Kokedama: l’antica arte giapponese delle piante sospese

Kokedama è una straordinaria forma d’arte giapponese che trasforma piante comuni in piccole opere d’arte viventi. Il termine deriva dall’unione di due parole: “koke” , che in giapponese significa ‘muschio’ e “dama”, che invece si traduce con ‘palla’. La tecnica consiste nel coltivare una pianta incastonata in una sfera di terreno ricoperta di muschio, evitando dunque l’utilizzo del vaso tradizionale. L’effetto è visivamente semplice ma dal profondo valore estetico, infatti abbraccia tutto ciò che fa parte della filosofia giapponese: minimalismo, armonia della natura e bellezza nell’imperfezione.

Globi di muschio

L’arte Kokedama nasce nel periodo Edo, compreso tra il 1603 e il 1868, quando alcuni artigiani giapponesi decisero di far evolvere tecniche tradizionali (come quelle del bonsai e del nearai) per far nascere delle vere e proprie opere creative.

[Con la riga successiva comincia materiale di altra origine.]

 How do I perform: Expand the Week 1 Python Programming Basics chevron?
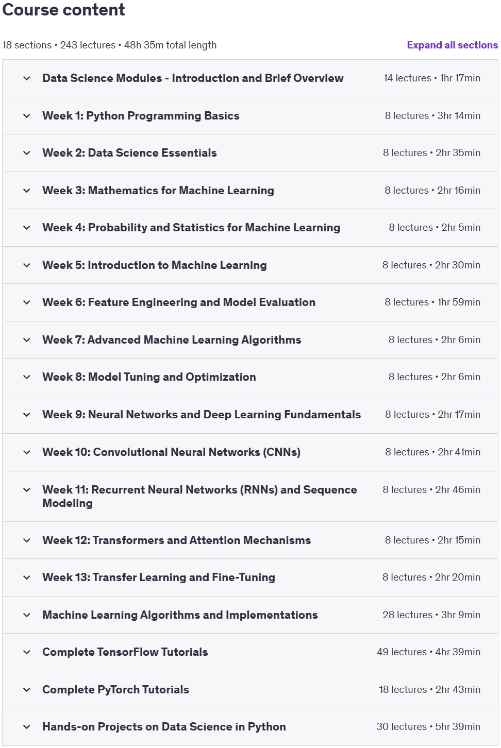tap(27, 116)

Le prime piantine sospese si impiegarono per arredare templi buddhisti in quanto considerate un punto di connessione tra la natura e la meditazione. Con il passare del tempo però sono uscite da contesti puramente spirituali, andando ad arricchire anche gli spazi domestici.

Arte Kokedama

Oggi questi globi sospesi non sono apprezzati solo per la loro estetica ma anche per la loro sostenibilità e capacità di realizzazione. Per crearli basta avere a disposizione infatti pochi elementi: torba (o akadama), muschio fresco, filo realizzato in fibre naturali e una piantina scelta. Preferibilmente in questo caso è consigliabile orientarsi su esemplari che tendenzialmente preferiscono l’ombra o che quantomeno non vogliano luce diretta. Il terriccio dunque si modella fino all’ottenimento di una sfera, si inserisce la piantina fino a nascondere tutte le sue radici. Successivamente si avvolge il tutto con del muschio e si “fissa” con l’aiuto del filo. Con le giuste attenzioni le sfere sospese possono diventare un elemento di bellezza assoluta nella casa. Vanno infatti a ricreare un piccolo “mondo verde” che riflette l’equilibrio tra estetica naturale e spinta creativa umana.